_Selected passage_:
Conference: ACL 2025
arXiv: 2506.04929
Code: Yes (Dataset)
Area: Others
Keywords: Multimodal Machine Translation, E-Commerce Translation, Context-Aware, Low-Resource Language Pairs, Dataset

TL;DR

This paper constructs ConECT—the first Czech-Polish e-commerce multimodal translation dataset (11,400 sentence pairs + product images + category paths). Through a systematic comparison of three technical routes (VLM end-to-end translation, NMT + category path prefix, and NMT + image description prefix), the authors find that structured category context consistently improves translation quality (COMET \(+0.005\)), whereas injecting synthetic image descriptions in a cascaded manner severely damages translation performance (COMET plunges by \(0.11+\)).

Background & Motivation

Background: Neural Machine Translation (NMT) has achieved near-human performance in general domains thanks to the Transformer architecture, while Multimodal Machine Translation (MMT) integrates visual information such as images into the translation workflow, demonstrating potential in disambiguation on benchmarks like the WMT 2016-2018 shared tasks and Multi30K. Recently, the development of VLMs (e.g., PaliGemma) has further enabled end-to-end image-text translation.

Limitations of Prior Work: The e-commerce scenario is a natural testbed for context-aware translation: product titles are concise and terminology-heavy, descriptions are filled with domain-specific terms, and product images and hierarchical category information are natively attached. However, almost all existing MMT research revolves around general-domain datasets such as Multi30K, lacking high-quality multimodal parallel corpora for the e-commerce domain. More critically, high-quality image-text aligned training data only covers a tiny fraction of parallel corpora, with almost zero coverage for low-resource language pairs (such as Czech-Polish).

Key Challenge: While context resolution in e-commerce translation indeed requires additional contextual information (images, categories), there is: (1) a lack of in-domain controllable multimodal test suites to fairly compare different context integration strategies; (2) uncertainty regarding how much visual information actually contributes to real e-commerce translation—whether it truly aids in disambiguation or merely acts as noise.

Goal: Two core objectives: ① construct a high-quality e-commerce multimodal translation dataset to bridge the resource gap; ② systematically evaluate three context integration strategies (VLM end-to-end, category path prefix, image description prefix) on this dataset, quantifying the impact of different contextual information on translation quality.

_Given material_:
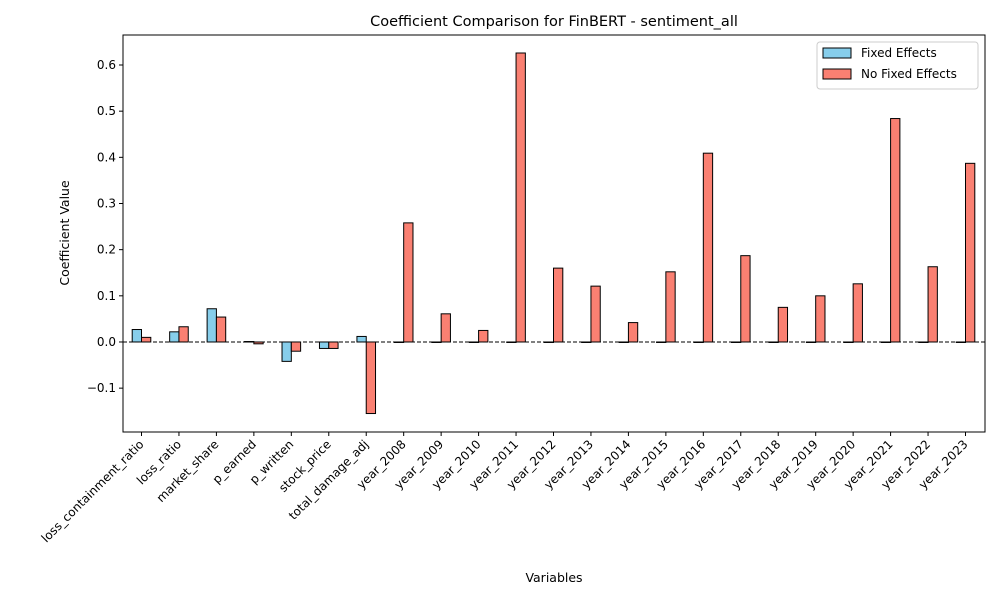 The image size is (1000, 600). Describe the element at coordinates (334, 345) in the screenshot. I see `bar-no-fixed-effects-stock_price` at that location.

_What to do_: Please reproduce, word for word, the portion of the ConECT summary between "This paper constructs" and "plunges by \(0.11+\)).", inclusive.

_Exercise solution_:
This paper constructs ConECT—the first Czech-Polish e-commerce multimodal translation dataset (11,400 sentence pairs + product images + category paths). Through a systematic comparison of three technical routes (VLM end-to-end translation, NMT + category path prefix, and NMT + image description prefix), the authors find that structured category context consistently improves translation quality (COMET \(+0.005\)), whereas injecting synthetic image descriptions in a cascaded manner severely damages translation performance (COMET plunges by \(0.11+\)).